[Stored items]
☆ ☆ ☆ ☆ ☆ ☆ ☆
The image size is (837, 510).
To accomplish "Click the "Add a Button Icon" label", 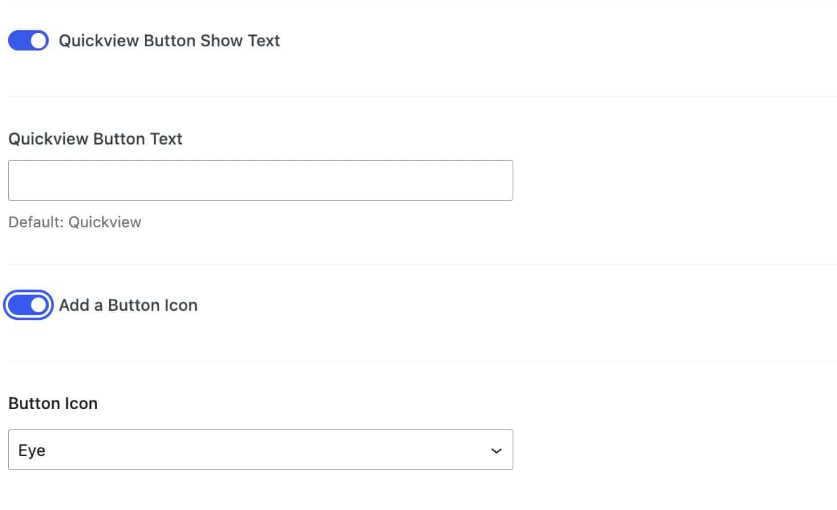I will coord(128,305).
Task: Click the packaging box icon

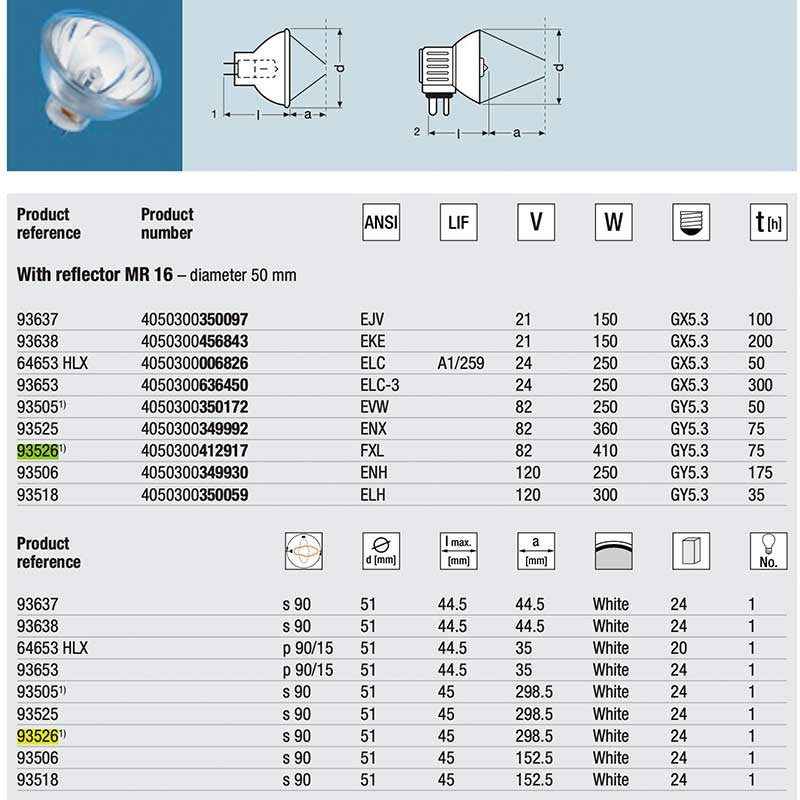Action: tap(689, 551)
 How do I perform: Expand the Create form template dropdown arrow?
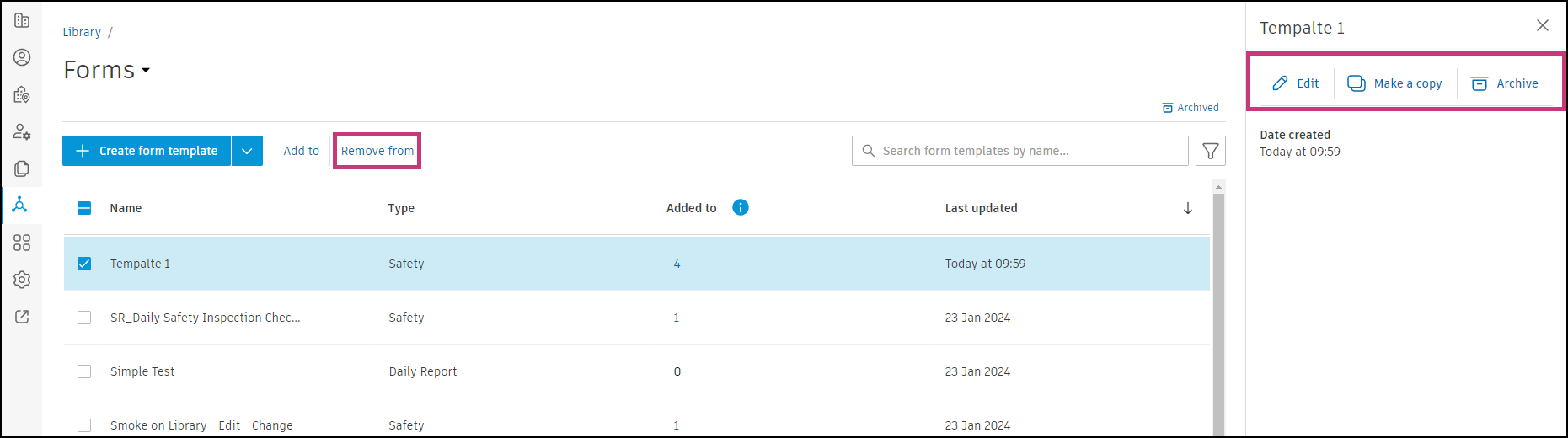tap(247, 151)
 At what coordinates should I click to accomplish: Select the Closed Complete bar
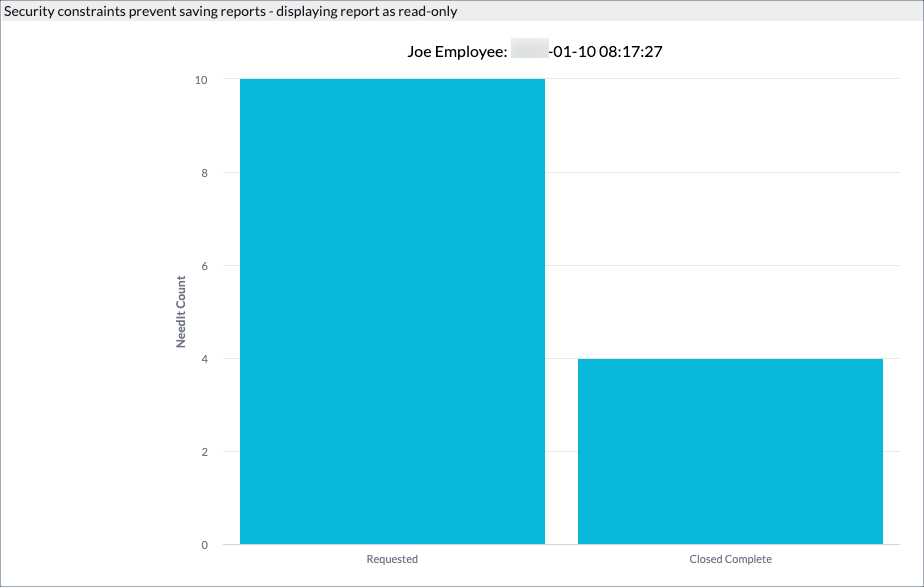click(730, 450)
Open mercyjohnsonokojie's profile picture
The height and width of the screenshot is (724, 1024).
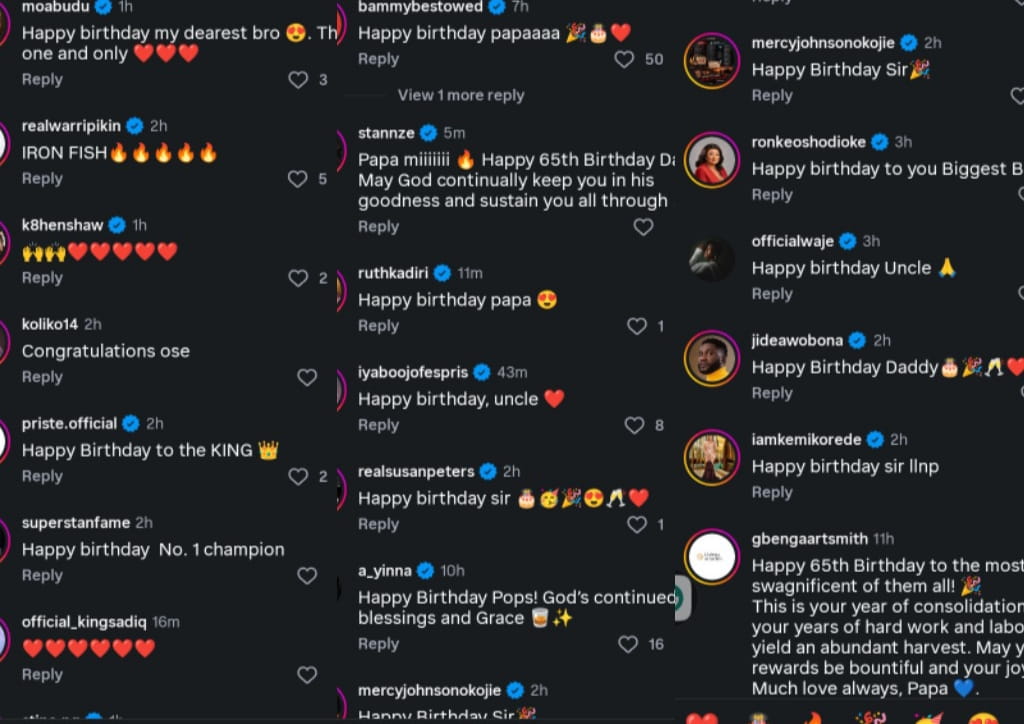click(x=712, y=61)
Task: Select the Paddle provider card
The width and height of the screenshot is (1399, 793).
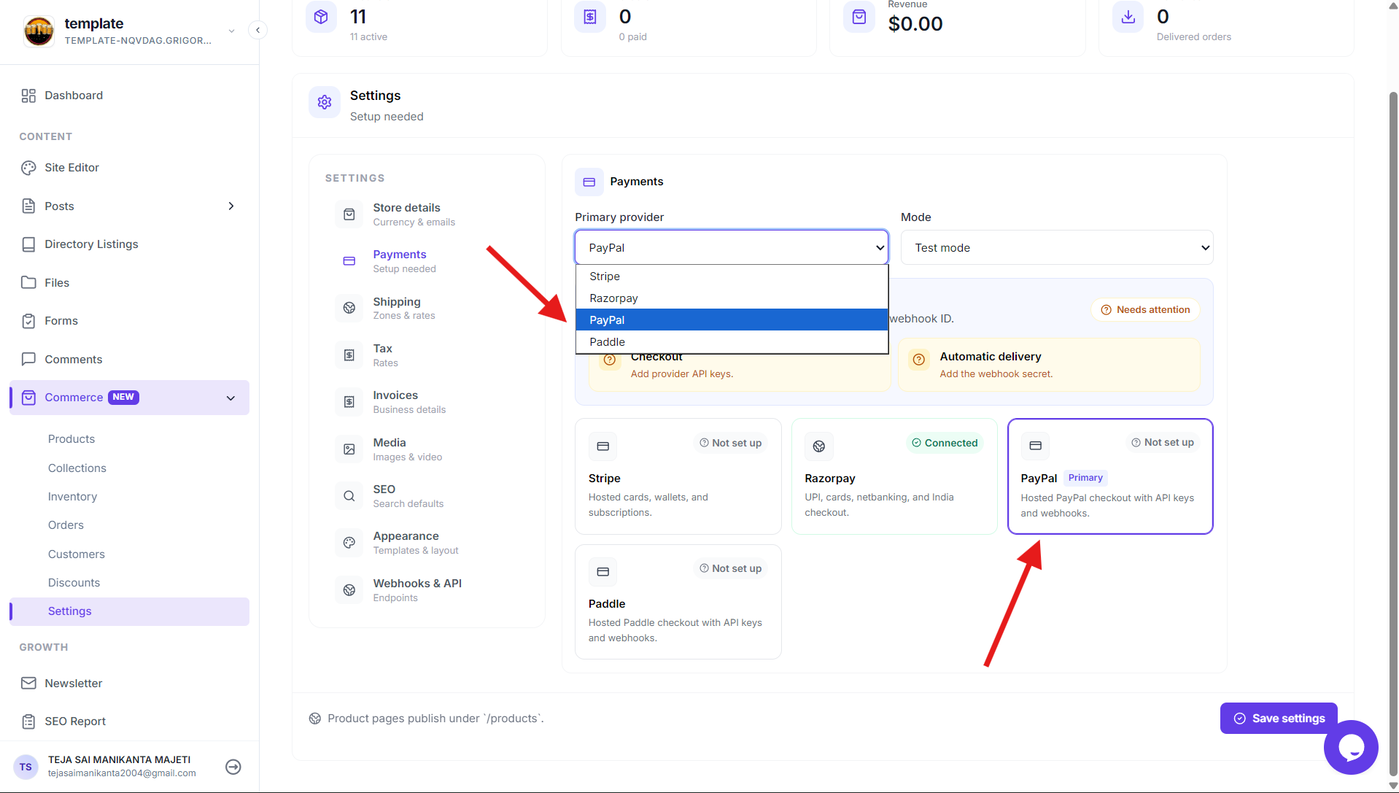Action: tap(678, 602)
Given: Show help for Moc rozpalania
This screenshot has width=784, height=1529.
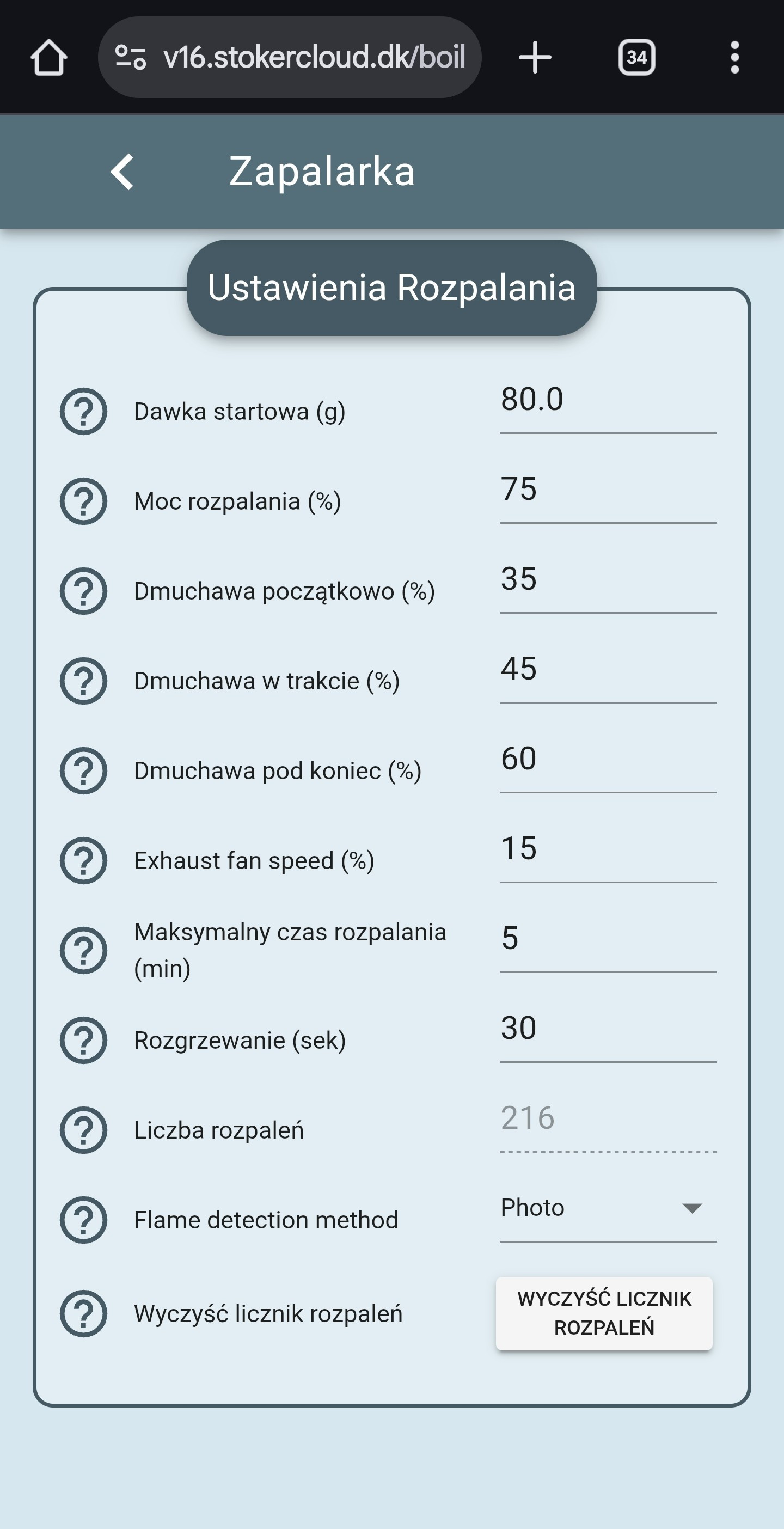Looking at the screenshot, I should (x=84, y=501).
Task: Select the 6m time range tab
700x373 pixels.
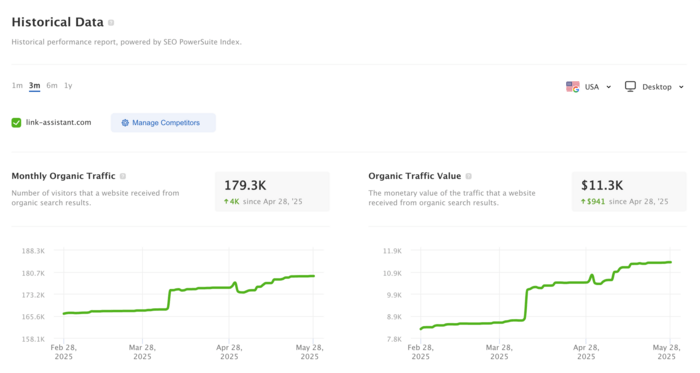Action: [x=52, y=85]
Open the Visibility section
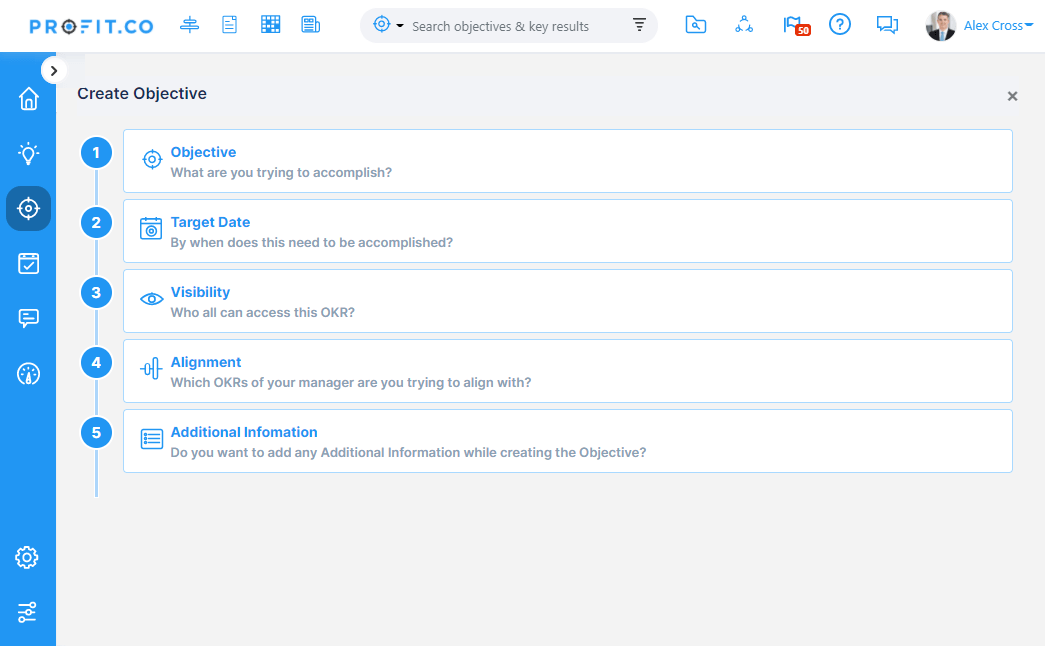Screen dimensions: 1045x646 tap(567, 301)
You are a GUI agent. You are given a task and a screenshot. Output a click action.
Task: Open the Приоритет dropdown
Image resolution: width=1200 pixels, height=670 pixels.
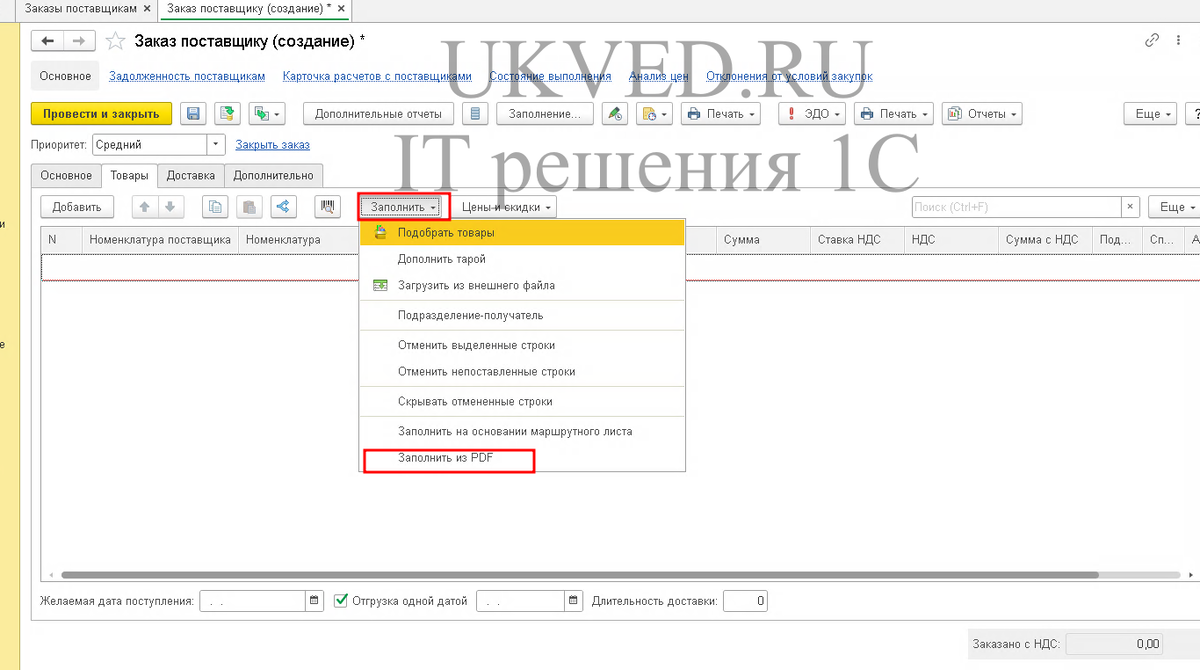pyautogui.click(x=214, y=144)
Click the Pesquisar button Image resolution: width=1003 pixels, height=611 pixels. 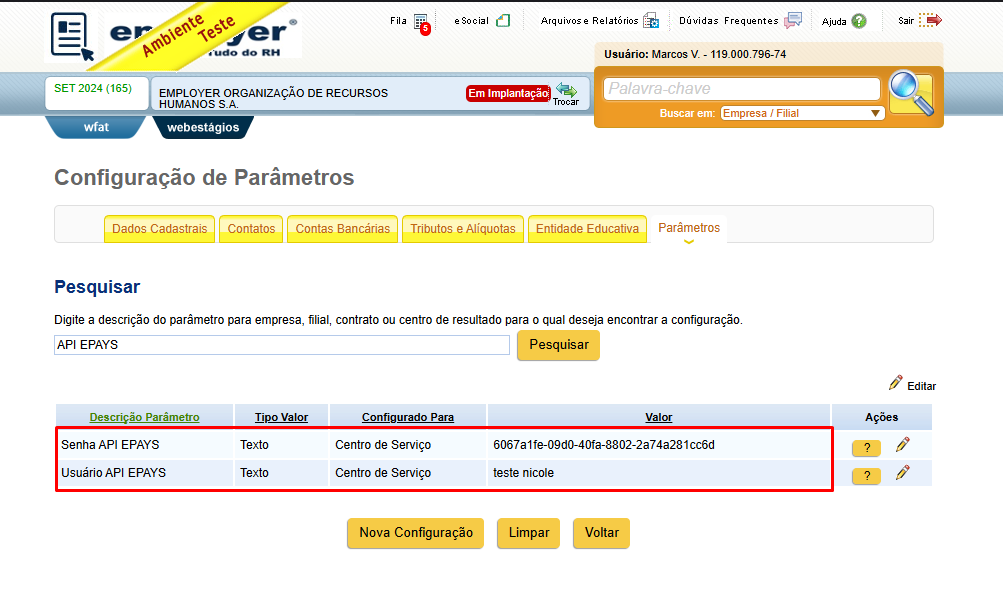point(558,345)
☆ ☆ ☆ ☆ ☆ ☆ ☆
-- Goal of the exercise --
Without the pictures, give again exactly the lines above starting at the line containing "At what coordinates" and ending at the line containing "Given: Show help for Moc rozpalania".

-- Your solution --
 At what coordinates should I click to accomplish: Select the Closed Complete bar
click(730, 450)
Open mercyjohnsonokojie's profile picture
The height and width of the screenshot is (724, 1024).
click(x=712, y=61)
Task: Select the Paddle provider card
The width and height of the screenshot is (1399, 793).
Action: tap(678, 602)
Given: Show help for Moc rozpalania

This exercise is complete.